How does technology facilitate these connections?
The Traffex app represents a fundamental shift in how we think about event networking. Traditional event apps are basically digital brochures. Ours is a procurement tool. Attendees can pre-identify the suppliers solving their specific challenges, schedule meetings before they arrive, and build a personalised agenda around their implementation priorities.
For exhibitors, this is transformative. Instead of hoping the right buyer stumbles past your stand, you're having pre-scheduled conversations with pre-qualified prospects who've already identified your solution as relevant. The app includes behaviour-based recommendations that identify suppliers and seminar sessions based on the user's click activity.
We're also introducing live lead capture and follow-up integration. When you scan an attendee badge or when an attendee favourites your product or schedules a meeting with you, that information feeds directly into your CRM account, meaning exhibitors can follow up with hot leads on a Monday morning with context about what they were specifically interested in.
The structure certainly sounds more focused than traditional exhibitions. How does this benefit exhibitors?
It is, deliberately. The era of generic exhibitions where you wander around hoping to stumble across something interesting is ending. Modern buyers - especially in the public sector with its accountability requirements - need structured, efficient procurement processes. They can't justify two days wandering a show floor. But they can justify a focused visit where they have scheduled meetings with five pre-qualified suppliers, attend three directly relevant TechTalks addressing specific projects in their delivery plan, and catch a Roadmap Theatre session providing context for their implementation decisions.

Action item:
Rewrite the Traffex app excerpt between "For exhibitors, this" and "user's click activity.", inclusive, swapping "prospects" for "leads".

Dataset excerpts:
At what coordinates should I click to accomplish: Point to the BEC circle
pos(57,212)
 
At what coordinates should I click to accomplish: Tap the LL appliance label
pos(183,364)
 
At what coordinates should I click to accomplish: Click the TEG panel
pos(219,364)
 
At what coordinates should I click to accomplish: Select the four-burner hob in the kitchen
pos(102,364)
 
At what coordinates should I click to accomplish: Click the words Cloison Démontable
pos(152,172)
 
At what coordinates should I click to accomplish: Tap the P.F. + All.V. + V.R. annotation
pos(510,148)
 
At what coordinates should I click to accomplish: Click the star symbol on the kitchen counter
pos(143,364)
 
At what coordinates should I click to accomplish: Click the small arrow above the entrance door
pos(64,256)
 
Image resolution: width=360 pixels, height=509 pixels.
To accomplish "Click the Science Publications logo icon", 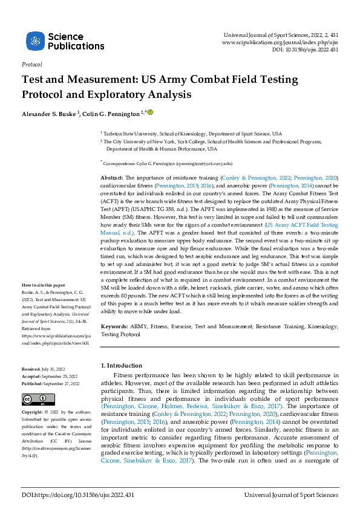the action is [36, 42].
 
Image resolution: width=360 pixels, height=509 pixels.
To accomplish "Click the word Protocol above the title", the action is [31, 64].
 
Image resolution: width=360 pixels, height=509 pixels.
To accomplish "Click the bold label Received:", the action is [31, 368].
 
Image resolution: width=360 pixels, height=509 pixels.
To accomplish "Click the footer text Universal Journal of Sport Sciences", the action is [291, 495].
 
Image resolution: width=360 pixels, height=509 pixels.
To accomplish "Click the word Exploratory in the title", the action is [123, 95].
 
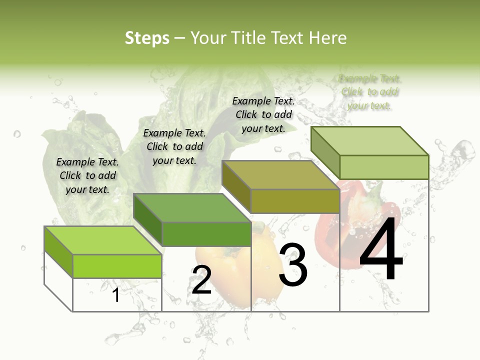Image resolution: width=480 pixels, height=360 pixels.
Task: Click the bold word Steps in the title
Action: [147, 38]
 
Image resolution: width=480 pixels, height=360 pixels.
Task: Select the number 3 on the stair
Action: [293, 265]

Output below:
For exhibitors, this is transformative. Instead of hoping the right buyer stumbles past your stand, you're having pre-scheduled conversations with pre-qualified leads who've already identified your solution as relevant. The app includes behaviour-based recommendations that identify suppliers and seminar sessions based on the user's click activity.